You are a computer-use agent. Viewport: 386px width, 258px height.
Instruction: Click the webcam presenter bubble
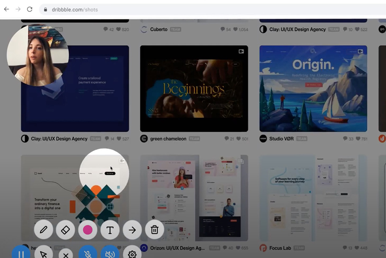38,55
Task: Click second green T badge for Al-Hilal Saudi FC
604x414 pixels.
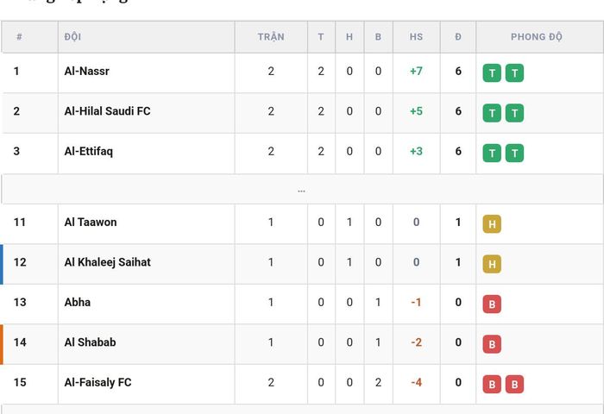Action: click(x=514, y=113)
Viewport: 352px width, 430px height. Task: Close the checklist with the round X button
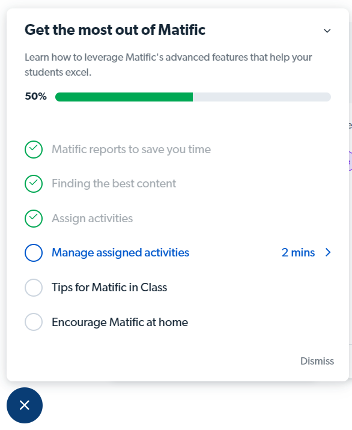[25, 405]
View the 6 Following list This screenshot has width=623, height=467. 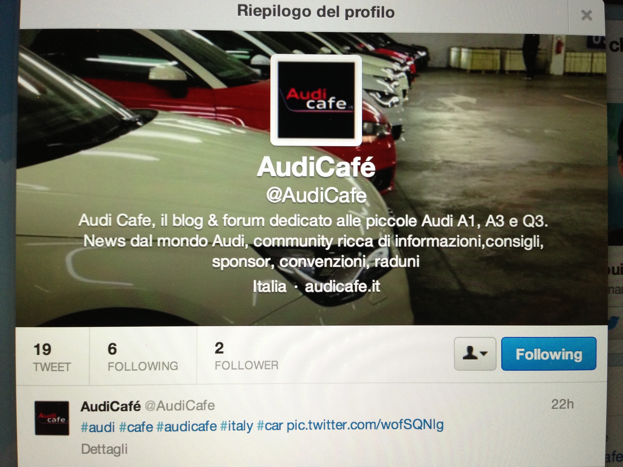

========================================

◆ What you have to do ◆
If an entry above holds a picture, omit the picture but retype everything else exactly.

◆ Reply ◆
You are a computer-use agent. Viewport: 386px width, 258px height.
Instruction: Click the webcam presenter bubble
38,55
Task: Click second green T badge for Al-Hilal Saudi FC
604x414 pixels.
Action: click(x=514, y=113)
Viewport: 352px width, 430px height. Task: Close the checklist with the round X button
[25, 405]
View the 6 Following list This screenshot has width=623, height=467. 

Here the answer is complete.